EXERCISE INPUTS -
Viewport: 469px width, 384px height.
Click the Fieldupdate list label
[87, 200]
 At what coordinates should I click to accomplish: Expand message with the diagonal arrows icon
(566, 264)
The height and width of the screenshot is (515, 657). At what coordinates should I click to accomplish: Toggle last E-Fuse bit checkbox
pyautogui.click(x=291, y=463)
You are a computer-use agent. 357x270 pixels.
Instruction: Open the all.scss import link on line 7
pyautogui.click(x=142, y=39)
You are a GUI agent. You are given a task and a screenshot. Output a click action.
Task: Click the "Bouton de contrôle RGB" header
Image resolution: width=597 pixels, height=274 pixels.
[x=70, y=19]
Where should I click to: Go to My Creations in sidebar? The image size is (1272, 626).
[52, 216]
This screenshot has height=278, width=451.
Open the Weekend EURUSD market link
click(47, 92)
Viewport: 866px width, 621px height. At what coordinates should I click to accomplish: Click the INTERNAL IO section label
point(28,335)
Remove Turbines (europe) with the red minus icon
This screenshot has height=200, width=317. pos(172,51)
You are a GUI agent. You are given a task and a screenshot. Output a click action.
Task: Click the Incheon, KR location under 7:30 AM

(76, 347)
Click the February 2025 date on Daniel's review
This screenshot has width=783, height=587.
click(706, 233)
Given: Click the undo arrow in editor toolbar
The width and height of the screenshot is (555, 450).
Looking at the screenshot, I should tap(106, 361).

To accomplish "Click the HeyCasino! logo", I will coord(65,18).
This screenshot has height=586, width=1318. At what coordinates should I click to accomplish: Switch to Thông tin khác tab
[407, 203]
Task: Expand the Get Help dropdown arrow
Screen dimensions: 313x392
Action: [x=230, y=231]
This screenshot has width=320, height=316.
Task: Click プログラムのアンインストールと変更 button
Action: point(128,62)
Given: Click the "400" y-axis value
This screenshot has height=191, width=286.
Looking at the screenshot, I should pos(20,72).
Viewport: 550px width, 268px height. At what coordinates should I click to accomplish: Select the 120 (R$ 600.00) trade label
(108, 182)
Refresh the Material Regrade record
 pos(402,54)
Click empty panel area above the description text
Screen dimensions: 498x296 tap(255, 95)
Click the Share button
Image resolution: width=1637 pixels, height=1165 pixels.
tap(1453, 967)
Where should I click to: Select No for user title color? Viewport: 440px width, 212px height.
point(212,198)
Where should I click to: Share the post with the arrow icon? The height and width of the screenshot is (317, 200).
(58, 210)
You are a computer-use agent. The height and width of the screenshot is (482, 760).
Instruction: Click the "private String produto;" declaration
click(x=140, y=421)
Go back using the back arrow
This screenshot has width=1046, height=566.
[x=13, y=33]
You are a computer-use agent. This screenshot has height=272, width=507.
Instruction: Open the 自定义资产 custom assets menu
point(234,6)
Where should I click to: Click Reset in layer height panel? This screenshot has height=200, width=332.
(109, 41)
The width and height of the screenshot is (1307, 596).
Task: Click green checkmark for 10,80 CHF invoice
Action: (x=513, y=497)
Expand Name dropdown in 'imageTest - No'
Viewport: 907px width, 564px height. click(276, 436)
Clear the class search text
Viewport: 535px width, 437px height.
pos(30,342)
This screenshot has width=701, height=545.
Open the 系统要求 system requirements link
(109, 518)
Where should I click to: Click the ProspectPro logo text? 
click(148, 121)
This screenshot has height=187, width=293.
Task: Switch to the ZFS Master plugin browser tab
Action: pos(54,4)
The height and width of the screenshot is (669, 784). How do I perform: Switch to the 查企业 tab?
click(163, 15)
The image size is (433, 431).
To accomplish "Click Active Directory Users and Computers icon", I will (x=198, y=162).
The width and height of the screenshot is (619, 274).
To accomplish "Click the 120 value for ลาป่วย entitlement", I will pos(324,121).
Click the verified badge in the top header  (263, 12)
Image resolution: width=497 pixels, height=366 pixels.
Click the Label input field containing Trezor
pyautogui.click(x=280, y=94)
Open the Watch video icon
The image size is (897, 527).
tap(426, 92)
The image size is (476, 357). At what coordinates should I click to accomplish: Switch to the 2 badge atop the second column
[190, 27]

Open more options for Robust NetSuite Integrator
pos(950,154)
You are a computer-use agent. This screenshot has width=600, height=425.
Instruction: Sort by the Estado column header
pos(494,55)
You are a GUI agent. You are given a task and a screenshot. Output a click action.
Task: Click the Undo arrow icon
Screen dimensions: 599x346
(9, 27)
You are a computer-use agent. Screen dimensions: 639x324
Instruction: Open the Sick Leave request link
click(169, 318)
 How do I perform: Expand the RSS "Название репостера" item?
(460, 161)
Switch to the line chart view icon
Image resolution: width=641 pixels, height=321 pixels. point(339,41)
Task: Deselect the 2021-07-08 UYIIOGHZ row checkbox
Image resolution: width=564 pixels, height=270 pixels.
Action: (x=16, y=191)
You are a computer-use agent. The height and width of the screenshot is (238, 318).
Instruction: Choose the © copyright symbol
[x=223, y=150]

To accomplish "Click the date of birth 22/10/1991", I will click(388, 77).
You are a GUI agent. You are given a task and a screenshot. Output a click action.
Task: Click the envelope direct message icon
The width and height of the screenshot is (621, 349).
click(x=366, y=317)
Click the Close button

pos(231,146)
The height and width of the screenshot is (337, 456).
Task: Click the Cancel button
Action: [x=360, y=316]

TASK TO CARRY OUT - With nothing added or dropped, reproduce all the data exactly.

EXERCISE RESPONSE -
Viewport: 469px width, 384px height.
Click the Fieldupdate list label
[87, 200]
 At what coordinates should I click to accomplish: Expand message with the diagonal arrows icon
(566, 264)
The height and width of the screenshot is (515, 657). At what coordinates should I click to accomplish: Toggle last E-Fuse bit checkbox
pyautogui.click(x=291, y=463)
You are a computer-use agent. 357x270 pixels.
Instruction: Open the all.scss import link on line 7
pyautogui.click(x=142, y=39)
You are a GUI agent. You are given a task and a screenshot. Output a click action.
Task: Click the "Bouton de contrôle RGB" header
Image resolution: width=597 pixels, height=274 pixels.
[x=70, y=19]
Where should I click to: Go to My Creations in sidebar? The image size is (1272, 626).
[52, 216]
This screenshot has height=278, width=451.
Open the Weekend EURUSD market link
click(47, 92)
Viewport: 866px width, 621px height. At what coordinates should I click to accomplish: Click the INTERNAL IO section label
point(28,335)
Remove Turbines (europe) with the red minus icon
This screenshot has height=200, width=317. pos(172,51)
You are a GUI agent. You are given a task and a screenshot. Output a click action.
Task: Click the Incheon, KR location under 7:30 AM

(76, 347)
Click the February 2025 date on Daniel's review
This screenshot has width=783, height=587.
click(706, 233)
Given: Click the undo arrow in editor toolbar
The width and height of the screenshot is (555, 450).
Looking at the screenshot, I should tap(106, 361).

To accomplish "Click the HeyCasino! logo", I will coord(65,18).
This screenshot has height=586, width=1318. At what coordinates should I click to accomplish: Switch to Thông tin khác tab
[407, 203]
Task: Expand the Get Help dropdown arrow
Screen dimensions: 313x392
Action: [x=230, y=231]
This screenshot has width=320, height=316.
Task: Click プログラムのアンインストールと変更 button
Action: point(128,62)
Given: Click the "400" y-axis value
This screenshot has height=191, width=286.
Looking at the screenshot, I should pos(20,72).
Viewport: 550px width, 268px height. At what coordinates should I click to accomplish: Select the 120 (R$ 600.00) trade label
(108, 182)
Refresh the Material Regrade record
 pos(402,54)
Click empty panel area above the description text
Screen dimensions: 498x296 tap(255, 95)
Click the Share button
Image resolution: width=1637 pixels, height=1165 pixels.
tap(1453, 967)
Where should I click to: Select No for user title color? Viewport: 440px width, 212px height.
point(212,198)
Where should I click to: Share the post with the arrow icon? The height and width of the screenshot is (317, 200).
(58, 210)
You are a computer-use agent. The height and width of the screenshot is (482, 760).
Instruction: Click the "private String produto;" declaration
click(x=140, y=421)
Go back using the back arrow
This screenshot has width=1046, height=566.
[x=13, y=33]
You are a computer-use agent. This screenshot has height=272, width=507.
Instruction: Open the 自定义资产 custom assets menu
point(234,6)
Where should I click to: Click Reset in layer height panel? This screenshot has height=200, width=332.
(109, 41)
The width and height of the screenshot is (1307, 596).
Task: Click green checkmark for 10,80 CHF invoice
Action: (x=513, y=497)
Expand Name dropdown in 'imageTest - No'
Viewport: 907px width, 564px height. click(276, 436)
Clear the class search text
Viewport: 535px width, 437px height.
pos(30,342)
This screenshot has width=701, height=545.
Open the 系统要求 system requirements link
(109, 518)
Where should I click to: Click the ProspectPro logo text? 
click(148, 121)
This screenshot has height=187, width=293.
Task: Switch to the ZFS Master plugin browser tab
Action: pos(54,4)
The height and width of the screenshot is (669, 784). How do I perform: Switch to the 查企业 tab?
click(163, 15)
The image size is (433, 431).
To accomplish "Click Active Directory Users and Computers icon", I will (x=198, y=162).
The width and height of the screenshot is (619, 274).
To accomplish "Click the 120 value for ลาป่วย entitlement", I will pos(324,121).
Click the verified badge in the top header  (263, 12)
Image resolution: width=497 pixels, height=366 pixels.
Click the Label input field containing Trezor
pyautogui.click(x=280, y=94)
Open the Watch video icon
The image size is (897, 527).
tap(426, 92)
The image size is (476, 357). At what coordinates should I click to accomplish: Switch to the 2 badge atop the second column
[190, 27]

Open more options for Robust NetSuite Integrator
pos(950,154)
You are a computer-use agent. This screenshot has width=600, height=425.
Instruction: Sort by the Estado column header
pos(494,55)
You are a GUI agent. You are given a task and a screenshot. Output a click action.
Task: Click the Undo arrow icon
Screen dimensions: 599x346
(9, 27)
You are a computer-use agent. Screen dimensions: 639x324
Instruction: Open the Sick Leave request link
click(169, 318)
 How do I perform: Expand the RSS "Название репостера" item?
(460, 161)
Switch to the line chart view icon
Image resolution: width=641 pixels, height=321 pixels. point(339,41)
Task: Deselect the 2021-07-08 UYIIOGHZ row checkbox
Image resolution: width=564 pixels, height=270 pixels.
Action: (x=16, y=191)
You are a computer-use agent. The height and width of the screenshot is (238, 318).
Instruction: Choose the © copyright symbol
[x=223, y=150]

To accomplish "Click the date of birth 22/10/1991", I will click(388, 77).
You are a GUI agent. You are given a task and a screenshot. Output a click action.
Task: Click the envelope direct message icon
The width and height of the screenshot is (621, 349).
click(x=366, y=317)
Click the Close button

pos(231,146)
The height and width of the screenshot is (337, 456).
Task: Click the Cancel button
Action: [x=360, y=316]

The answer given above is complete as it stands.